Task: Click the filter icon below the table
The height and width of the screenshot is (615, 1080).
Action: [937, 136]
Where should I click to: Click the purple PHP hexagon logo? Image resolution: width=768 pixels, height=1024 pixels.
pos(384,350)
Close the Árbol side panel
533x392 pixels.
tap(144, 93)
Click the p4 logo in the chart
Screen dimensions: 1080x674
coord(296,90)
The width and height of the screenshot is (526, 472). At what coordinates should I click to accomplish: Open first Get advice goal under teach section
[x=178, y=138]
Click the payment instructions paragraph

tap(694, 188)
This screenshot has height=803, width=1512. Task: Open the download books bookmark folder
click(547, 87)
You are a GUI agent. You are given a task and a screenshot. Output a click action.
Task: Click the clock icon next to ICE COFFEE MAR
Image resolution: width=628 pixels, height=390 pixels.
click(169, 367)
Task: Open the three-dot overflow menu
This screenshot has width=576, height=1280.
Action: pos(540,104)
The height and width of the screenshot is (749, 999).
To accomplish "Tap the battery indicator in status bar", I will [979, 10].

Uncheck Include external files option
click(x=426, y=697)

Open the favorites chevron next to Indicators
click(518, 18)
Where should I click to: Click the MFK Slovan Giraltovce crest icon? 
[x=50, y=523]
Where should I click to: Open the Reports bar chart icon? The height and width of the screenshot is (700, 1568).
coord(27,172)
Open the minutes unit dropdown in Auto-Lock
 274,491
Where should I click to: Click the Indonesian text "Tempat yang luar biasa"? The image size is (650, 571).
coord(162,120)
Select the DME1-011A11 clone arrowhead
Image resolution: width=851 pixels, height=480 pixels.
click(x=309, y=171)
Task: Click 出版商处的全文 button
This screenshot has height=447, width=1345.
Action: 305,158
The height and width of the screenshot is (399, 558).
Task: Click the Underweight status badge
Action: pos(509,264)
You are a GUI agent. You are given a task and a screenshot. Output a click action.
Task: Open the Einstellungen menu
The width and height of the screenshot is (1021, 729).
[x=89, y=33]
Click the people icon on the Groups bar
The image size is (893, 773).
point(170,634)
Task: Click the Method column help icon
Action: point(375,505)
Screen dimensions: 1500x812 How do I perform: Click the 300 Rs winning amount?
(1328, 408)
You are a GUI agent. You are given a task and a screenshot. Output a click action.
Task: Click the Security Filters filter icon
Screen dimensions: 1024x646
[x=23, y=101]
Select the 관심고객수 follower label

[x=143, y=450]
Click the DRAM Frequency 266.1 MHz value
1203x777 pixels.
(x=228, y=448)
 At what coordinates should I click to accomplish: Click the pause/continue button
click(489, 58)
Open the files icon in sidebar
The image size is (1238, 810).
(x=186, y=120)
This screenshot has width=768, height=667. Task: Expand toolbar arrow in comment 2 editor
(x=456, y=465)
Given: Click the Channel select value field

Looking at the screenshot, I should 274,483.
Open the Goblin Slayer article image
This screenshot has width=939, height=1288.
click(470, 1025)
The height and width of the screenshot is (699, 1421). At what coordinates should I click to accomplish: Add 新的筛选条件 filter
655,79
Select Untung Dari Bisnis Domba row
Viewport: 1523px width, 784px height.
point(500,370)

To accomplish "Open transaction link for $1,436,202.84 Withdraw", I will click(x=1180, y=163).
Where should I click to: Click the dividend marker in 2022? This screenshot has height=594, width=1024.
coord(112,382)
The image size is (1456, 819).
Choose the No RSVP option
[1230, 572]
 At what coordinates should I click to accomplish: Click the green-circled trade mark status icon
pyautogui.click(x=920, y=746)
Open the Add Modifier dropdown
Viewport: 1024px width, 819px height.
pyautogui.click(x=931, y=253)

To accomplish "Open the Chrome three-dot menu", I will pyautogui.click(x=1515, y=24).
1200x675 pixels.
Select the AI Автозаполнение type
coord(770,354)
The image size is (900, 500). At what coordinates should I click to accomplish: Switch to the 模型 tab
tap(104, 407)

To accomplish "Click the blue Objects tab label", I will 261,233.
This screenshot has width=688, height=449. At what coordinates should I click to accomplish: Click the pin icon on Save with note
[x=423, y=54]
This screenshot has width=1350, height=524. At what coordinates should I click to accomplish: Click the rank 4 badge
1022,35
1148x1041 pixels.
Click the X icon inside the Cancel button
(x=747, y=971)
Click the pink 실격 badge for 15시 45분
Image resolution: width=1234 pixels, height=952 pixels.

------------------------------------------------------------

* _WRITTEN PROBLEM_
Give every line of the data above as a Markdown table with two columns, Row and Line, skipping blank lines.

* _EXERCISE RESULT_
| Row | Line |
|---|---|
| 1 | Task: Click the filter icon below the table |
| 2 | The height and width of the screenshot is (615, 1080). |
| 3 | Action: [937, 136] |
| 4 | Where should I click to: Click the purple PHP hexagon logo? Image resolution: width=768 pixels, height=1024 pixels. |
| 5 | pos(384,350) |
| 6 | Close the Árbol side panel |
| 7 | 533x392 pixels. |
| 8 | tap(144, 93) |
| 9 | Click the p4 logo in the chart |
| 10 | Screen dimensions: 1080x674 |
| 11 | coord(296,90) |
| 12 | The width and height of the screenshot is (526, 472). At what coordinates should I click to accomplish: Open first Get advice goal under teach section |
| 13 | [x=178, y=138] |
| 14 | Click the payment instructions paragraph |
| 15 | tap(694, 188) |
| 16 | This screenshot has height=803, width=1512. Task: Open the download books bookmark folder |
| 17 | click(547, 87) |
| 18 | You are a GUI agent. You are given a task and a screenshot. Output a click action. |
| 19 | Task: Click the clock icon next to ICE COFFEE MAR |
| 20 | Image resolution: width=628 pixels, height=390 pixels. |
| 21 | click(169, 367) |
| 22 | Task: Open the three-dot overflow menu |
| 23 | This screenshot has width=576, height=1280. |
| 24 | Action: pos(540,104) |
| 25 | The height and width of the screenshot is (749, 999). |
| 26 | To accomplish "Tap the battery indicator in status bar", I will [979, 10]. |
| 27 | Uncheck Include external files option |
| 28 | click(x=426, y=697) |
| 29 | Open the favorites chevron next to Indicators |
| 30 | click(518, 18) |
| 31 | Where should I click to: Click the MFK Slovan Giraltovce crest icon?  |
| 32 | [x=50, y=523] |
| 33 | Where should I click to: Open the Reports bar chart icon? The height and width of the screenshot is (700, 1568). |
| 34 | coord(27,172) |
| 35 | Open the minutes unit dropdown in Auto-Lock |
| 36 |  274,491 |
| 37 | Where should I click to: Click the Indonesian text "Tempat yang luar biasa"? The image size is (650, 571). |
| 38 | coord(162,120) |
| 39 | Select the DME1-011A11 clone arrowhead |
| 40 | Image resolution: width=851 pixels, height=480 pixels. |
| 41 | click(x=309, y=171) |
| 42 | Task: Click 出版商处的全文 button |
| 43 | This screenshot has height=447, width=1345. |
| 44 | Action: 305,158 |
| 45 | The height and width of the screenshot is (399, 558). |
| 46 | Task: Click the Underweight status badge |
| 47 | Action: pos(509,264) |
| 48 | You are a GUI agent. You are given a task and a screenshot. Output a click action. |
| 49 | Task: Open the Einstellungen menu |
| 50 | The width and height of the screenshot is (1021, 729). |
| 51 | [x=89, y=33] |
| 52 | Click the people icon on the Groups bar |
| 53 | The image size is (893, 773). |
| 54 | point(170,634) |
| 55 | Task: Click the Method column help icon |
| 56 | Action: point(375,505) |
| 57 | Screen dimensions: 1500x812 How do I perform: Click the 300 Rs winning amount? |
| 58 | (1328, 408) |
| 59 | You are a GUI agent. You are given a task and a screenshot. Output a click action. |
| 60 | Task: Click the Security Filters filter icon |
| 61 | Screen dimensions: 1024x646 |
| 62 | [x=23, y=101] |
| 63 | Select the 관심고객수 follower label |
| 64 | [x=143, y=450] |
| 65 | Click the DRAM Frequency 266.1 MHz value |
| 66 | 1203x777 pixels. |
| 67 | (x=228, y=448) |
| 68 |  At what coordinates should I click to accomplish: Click the pause/continue button |
| 69 | click(489, 58) |
| 70 | Open the files icon in sidebar |
| 71 | The image size is (1238, 810). |
| 72 | (x=186, y=120) |
| 73 | This screenshot has width=768, height=667. Task: Expand toolbar arrow in comment 2 editor |
| 74 | (x=456, y=465) |
| 75 | Given: Click the Channel select value field |
| 76 | Looking at the screenshot, I should 274,483. |
| 77 | Open the Goblin Slayer article image |
| 78 | This screenshot has width=939, height=1288. |
| 79 | click(470, 1025) |
| 80 | The height and width of the screenshot is (699, 1421). At what coordinates should I click to accomplish: Add 新的筛选条件 filter |
| 81 | 655,79 |
| 82 | Select Untung Dari Bisnis Domba row |
| 83 | Viewport: 1523px width, 784px height. |
| 84 | point(500,370) |
| 85 | To accomplish "Open transaction link for $1,436,202.84 Withdraw", I will click(x=1180, y=163). |
| 86 | Where should I click to: Click the dividend marker in 2022? This screenshot has height=594, width=1024. |
| 87 | coord(112,382) |
| 88 | The image size is (1456, 819). |
| 89 | Choose the No RSVP option |
| 90 | [1230, 572] |
| 91 |  At what coordinates should I click to accomplish: Click the green-circled trade mark status icon |
| 92 | pyautogui.click(x=920, y=746) |
| 93 | Open the Add Modifier dropdown |
| 94 | Viewport: 1024px width, 819px height. |
| 95 | pyautogui.click(x=931, y=253) |
| 96 | To accomplish "Open the Chrome three-dot menu", I will pyautogui.click(x=1515, y=24). |
| 97 | 1200x675 pixels. |
| 98 | Select the AI Автозаполнение type |
| 99 | coord(770,354) |
| 100 | The image size is (900, 500). At what coordinates should I click to accomplish: Switch to the 模型 tab |
| 101 | tap(104, 407) |
| 102 | To accomplish "Click the blue Objects tab label", I will 261,233. |
| 103 | This screenshot has width=688, height=449. At what coordinates should I click to accomplish: Click the pin icon on Save with note |
| 104 | [x=423, y=54] |
| 105 | This screenshot has width=1350, height=524. At what coordinates should I click to accomplish: Click the rank 4 badge |
| 106 | 1022,35 |
| 107 | 1148x1041 pixels. |
| 108 | Click the X icon inside the Cancel button |
| 109 | (x=747, y=971) |
| 110 | Click the pink 실격 badge for 15시 45분 |
| 111 | Image resolution: width=1234 pixels, height=952 pixels. |